Pakistan’s two state-owned gas utilities have suffered a combined revenue loss of nearly Rs100 billion after sharp increases in gas prices for captive power plants of export-oriented industries and the imposition of an off-the-grid levy under the International Monetary Fund programme, The News reported, citing officials and industry sources as saying.
Gas prices for captive power plants were raised to Rs3,500 per MMBtu, making fuel unaffordable for exporters and triggering a steep drop in consumption. In the network of Sui Northern Gas Pipelines Limited, industrial gas use has fallen to 25 million cubic feet per day from 180 MMcfd, while consumption in areas served by Sui Southern Gas Company has declined to 90 MMcfd from 210 MMcfd.

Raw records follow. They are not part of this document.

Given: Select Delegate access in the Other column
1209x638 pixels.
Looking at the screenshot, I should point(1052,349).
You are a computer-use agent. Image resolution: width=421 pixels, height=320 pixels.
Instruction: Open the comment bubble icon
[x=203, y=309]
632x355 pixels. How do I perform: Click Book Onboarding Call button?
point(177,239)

Despite the contraction in demand, the government has collected only Rs9 billion so far from the off-the-grid levy, far below the Rs105 billion target for the current fiscal year.

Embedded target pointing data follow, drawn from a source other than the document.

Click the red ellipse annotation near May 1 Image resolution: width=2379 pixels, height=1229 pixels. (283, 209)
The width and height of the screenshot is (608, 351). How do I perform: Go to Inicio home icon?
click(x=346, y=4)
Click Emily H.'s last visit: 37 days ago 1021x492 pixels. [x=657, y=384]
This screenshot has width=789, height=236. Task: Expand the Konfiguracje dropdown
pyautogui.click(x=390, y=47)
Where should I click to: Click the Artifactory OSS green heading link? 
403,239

Industry representatives said higher gas prices and the levy have undermined export competitiveness, with gas costs rising to about $15.36 per MMBtu, above prevailing LNG prices. They said around 150 textile units have already shut down as input costs climbed.
The impact has widened after the levy was extended to third-party gas suppliers, private firms that buy gas from exploration and production companies through auctions and sell it to industrial users. Under the revised arrangement, the previously deregulated third-party market will face monthly tariff determination by the Oil and Gas Regulatory Authority after inclusion of the levy.
Third-party sales were permitted under the amended 2012 E&P Policy, allowing producers to sell up to 35% of gas at auctioned prices to ease liquidity constraints and attract investment. Industry sources said applying the levy to these supplies has weakened the policy’s intent and discouraged investment.
Exporters also pointed to high electricity tariffs of around 13 cents per unit, compared with a regional average of 5–7.5 cents, and renewed calls for withdrawal of cross-subsidies borne by industry. They said persistently high energy costs have contributed to falling exports since October 2025.
Separately, SSGC has sought permission to apply the levy to Fauji Fertilizer Company due to its captive power generation, a move referred by the Petroleum Division to the Law Division for legal advice. Officials said the levy applies to captive power plants of export industries, not fertilizer companies.
The off-the-grid levy was introduced at 5% in February 2025, raised to 10% in July 2025, and is scheduled to increase to 15% in February 2026 and 20% from August 2026. The government says the levy is intended to push industries to the electricity grid and help reduce power tariffs, but officials acknowledged that current collections are too small to materially impact electricity prices.